- _Exercise inputs_
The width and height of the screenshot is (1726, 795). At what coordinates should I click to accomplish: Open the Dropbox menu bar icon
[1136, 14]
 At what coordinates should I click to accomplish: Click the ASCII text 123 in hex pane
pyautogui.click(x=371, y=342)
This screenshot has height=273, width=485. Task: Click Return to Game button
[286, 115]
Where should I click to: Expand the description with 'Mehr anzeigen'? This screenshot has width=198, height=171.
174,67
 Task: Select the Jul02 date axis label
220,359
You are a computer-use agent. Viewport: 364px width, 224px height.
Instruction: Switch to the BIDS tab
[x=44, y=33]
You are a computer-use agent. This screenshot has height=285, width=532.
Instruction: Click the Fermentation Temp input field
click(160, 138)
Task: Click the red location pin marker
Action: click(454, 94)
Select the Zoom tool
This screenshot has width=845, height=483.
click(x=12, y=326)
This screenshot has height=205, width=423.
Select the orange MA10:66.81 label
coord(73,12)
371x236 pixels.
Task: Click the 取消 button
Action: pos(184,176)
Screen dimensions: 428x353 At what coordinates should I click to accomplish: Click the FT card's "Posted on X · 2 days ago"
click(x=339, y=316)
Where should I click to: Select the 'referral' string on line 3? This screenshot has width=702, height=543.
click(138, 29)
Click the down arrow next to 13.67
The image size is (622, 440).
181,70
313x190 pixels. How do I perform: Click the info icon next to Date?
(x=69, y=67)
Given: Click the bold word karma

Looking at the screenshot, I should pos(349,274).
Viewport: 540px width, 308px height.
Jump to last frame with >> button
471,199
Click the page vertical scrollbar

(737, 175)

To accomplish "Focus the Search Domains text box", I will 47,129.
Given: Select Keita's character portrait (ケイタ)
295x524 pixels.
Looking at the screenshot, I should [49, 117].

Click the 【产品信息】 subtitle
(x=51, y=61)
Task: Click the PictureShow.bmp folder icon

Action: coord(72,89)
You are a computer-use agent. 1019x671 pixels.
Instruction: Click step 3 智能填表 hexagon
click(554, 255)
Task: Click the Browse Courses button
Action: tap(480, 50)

- _Task objective_
The response should be the listing above, limited to the lines between the one holding "Where should I click to: Expand" and the one holding "You are a computer-use agent. This", inclusive, reproduced exactly.

- _The completed task_
Where should I click to: Expand the description with 'Mehr anzeigen'? This screenshot has width=198, height=171.
174,67
 Task: Select the Jul02 date axis label
220,359
You are a computer-use agent. Viewport: 364px width, 224px height.
Instruction: Switch to the BIDS tab
[x=44, y=33]
You are a computer-use agent. This screenshot has height=285, width=532.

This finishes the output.